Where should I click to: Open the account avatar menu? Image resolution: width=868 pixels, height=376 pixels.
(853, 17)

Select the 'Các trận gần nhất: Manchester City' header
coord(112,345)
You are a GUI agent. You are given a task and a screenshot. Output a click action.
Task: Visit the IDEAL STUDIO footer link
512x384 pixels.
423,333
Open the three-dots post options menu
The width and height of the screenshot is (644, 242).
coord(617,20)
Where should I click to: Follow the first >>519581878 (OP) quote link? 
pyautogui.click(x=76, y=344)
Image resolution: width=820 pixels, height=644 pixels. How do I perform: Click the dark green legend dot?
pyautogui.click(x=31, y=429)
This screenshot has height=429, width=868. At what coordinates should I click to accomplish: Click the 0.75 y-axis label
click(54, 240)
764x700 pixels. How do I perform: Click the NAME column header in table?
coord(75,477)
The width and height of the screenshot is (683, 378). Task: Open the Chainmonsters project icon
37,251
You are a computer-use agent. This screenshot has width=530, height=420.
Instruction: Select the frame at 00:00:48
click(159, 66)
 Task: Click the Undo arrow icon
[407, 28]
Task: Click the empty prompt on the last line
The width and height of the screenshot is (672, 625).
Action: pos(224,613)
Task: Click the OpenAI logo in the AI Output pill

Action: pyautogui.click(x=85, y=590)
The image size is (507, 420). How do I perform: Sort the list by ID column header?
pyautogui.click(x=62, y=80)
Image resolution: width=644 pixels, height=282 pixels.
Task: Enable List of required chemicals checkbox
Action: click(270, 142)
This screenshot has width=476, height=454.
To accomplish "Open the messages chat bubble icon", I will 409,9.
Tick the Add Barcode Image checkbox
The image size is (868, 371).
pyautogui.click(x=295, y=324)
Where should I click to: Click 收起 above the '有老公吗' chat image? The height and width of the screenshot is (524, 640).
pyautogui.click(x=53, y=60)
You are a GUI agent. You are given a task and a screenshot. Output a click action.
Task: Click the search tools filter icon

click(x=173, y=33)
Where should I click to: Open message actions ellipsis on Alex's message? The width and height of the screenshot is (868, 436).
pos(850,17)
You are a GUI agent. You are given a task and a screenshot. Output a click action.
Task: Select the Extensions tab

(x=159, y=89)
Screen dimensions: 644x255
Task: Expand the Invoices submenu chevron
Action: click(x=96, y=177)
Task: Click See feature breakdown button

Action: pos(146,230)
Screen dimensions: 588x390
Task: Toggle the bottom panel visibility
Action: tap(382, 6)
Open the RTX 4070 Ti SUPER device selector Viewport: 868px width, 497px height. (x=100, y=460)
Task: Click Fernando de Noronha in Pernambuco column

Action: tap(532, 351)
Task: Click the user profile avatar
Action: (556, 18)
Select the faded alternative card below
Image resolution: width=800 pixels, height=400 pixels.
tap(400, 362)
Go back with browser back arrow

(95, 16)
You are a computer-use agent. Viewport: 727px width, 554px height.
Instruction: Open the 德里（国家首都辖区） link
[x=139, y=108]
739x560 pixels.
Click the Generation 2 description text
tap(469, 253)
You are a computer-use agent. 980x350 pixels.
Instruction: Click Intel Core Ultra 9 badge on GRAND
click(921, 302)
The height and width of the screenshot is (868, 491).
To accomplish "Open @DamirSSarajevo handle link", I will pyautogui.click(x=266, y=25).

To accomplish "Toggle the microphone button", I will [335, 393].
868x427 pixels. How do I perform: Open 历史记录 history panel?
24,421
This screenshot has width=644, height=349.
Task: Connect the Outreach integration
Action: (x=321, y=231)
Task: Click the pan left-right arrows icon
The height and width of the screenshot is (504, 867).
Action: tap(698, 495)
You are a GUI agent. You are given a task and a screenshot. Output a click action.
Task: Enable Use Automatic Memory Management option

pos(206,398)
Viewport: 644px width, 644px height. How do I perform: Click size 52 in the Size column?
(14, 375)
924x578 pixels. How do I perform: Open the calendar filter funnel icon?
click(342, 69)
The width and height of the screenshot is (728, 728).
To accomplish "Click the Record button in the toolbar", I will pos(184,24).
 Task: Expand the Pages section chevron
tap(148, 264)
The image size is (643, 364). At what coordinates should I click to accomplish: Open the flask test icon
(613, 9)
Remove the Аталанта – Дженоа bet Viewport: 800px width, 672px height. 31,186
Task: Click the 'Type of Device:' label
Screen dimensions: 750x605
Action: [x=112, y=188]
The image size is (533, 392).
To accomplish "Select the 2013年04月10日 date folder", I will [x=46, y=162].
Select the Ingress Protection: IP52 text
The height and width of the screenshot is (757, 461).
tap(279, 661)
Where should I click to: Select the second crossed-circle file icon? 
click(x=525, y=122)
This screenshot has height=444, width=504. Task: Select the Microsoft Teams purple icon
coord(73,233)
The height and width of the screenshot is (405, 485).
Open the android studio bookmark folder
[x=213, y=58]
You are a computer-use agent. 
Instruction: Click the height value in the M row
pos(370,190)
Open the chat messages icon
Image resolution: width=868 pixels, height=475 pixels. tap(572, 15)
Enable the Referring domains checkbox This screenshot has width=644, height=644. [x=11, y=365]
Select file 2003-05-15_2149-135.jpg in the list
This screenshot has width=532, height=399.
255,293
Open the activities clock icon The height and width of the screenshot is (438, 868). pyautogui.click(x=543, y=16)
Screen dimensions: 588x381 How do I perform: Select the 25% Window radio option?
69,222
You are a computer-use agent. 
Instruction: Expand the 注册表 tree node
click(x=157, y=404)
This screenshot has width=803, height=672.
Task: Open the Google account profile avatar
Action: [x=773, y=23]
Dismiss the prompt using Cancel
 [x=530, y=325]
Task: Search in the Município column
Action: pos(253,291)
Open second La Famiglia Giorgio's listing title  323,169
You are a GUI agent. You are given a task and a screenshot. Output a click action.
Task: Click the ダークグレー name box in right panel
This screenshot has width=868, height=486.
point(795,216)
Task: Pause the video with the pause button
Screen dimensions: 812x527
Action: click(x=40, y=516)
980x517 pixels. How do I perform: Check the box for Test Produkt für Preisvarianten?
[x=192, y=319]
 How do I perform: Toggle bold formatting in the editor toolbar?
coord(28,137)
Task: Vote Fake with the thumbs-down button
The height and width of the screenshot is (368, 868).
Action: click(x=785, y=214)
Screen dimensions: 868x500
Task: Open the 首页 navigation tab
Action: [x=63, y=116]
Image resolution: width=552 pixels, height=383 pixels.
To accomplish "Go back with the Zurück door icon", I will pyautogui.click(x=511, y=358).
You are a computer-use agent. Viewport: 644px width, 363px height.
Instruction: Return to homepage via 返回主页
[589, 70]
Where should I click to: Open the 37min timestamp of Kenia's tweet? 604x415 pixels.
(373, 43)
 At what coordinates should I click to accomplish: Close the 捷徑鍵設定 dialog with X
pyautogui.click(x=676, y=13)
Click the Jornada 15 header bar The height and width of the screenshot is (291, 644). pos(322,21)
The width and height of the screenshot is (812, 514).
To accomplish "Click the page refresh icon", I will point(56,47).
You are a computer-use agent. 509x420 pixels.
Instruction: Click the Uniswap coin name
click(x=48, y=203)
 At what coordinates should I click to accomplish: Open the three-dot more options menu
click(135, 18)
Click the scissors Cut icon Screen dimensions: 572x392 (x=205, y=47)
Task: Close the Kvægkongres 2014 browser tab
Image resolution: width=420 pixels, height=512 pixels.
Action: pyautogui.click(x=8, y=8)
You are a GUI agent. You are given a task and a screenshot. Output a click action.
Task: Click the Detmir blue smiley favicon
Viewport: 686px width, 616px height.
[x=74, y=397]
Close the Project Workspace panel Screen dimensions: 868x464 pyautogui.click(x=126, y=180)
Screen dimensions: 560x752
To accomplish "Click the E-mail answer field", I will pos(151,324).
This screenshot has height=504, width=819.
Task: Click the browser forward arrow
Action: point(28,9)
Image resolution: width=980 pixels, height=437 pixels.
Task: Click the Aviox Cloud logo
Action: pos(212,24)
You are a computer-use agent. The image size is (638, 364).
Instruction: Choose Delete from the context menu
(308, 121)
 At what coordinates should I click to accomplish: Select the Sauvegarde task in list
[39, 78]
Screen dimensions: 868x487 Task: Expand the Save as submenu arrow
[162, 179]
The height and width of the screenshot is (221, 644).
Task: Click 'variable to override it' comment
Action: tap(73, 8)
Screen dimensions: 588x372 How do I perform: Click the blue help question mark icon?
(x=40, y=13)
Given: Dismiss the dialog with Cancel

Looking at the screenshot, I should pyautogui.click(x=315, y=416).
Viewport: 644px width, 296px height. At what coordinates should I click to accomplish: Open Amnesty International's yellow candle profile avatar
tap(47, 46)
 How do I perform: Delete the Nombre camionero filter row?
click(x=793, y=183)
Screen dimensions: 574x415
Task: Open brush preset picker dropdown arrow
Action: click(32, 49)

**TASK TO COMPLETE**
Scan the material for "computer" and copy the lines that hold it.

**OUTPUT OF THE TASK**
You are a computer-use agent. This screenshot has width=530, height=420.
You are a computer-use agent. Viewport: 727px width, 554px height.
You are a computer-use agent. 980x350 pixels.
You are a computer-use agent. 
You are a computer-use agent. 
You are a computer-use agent. Viewport: 644px width, 363px height.
You are a computer-use agent. 509x420 pixels.
You are a computer-use agent. The image size is (638, 364).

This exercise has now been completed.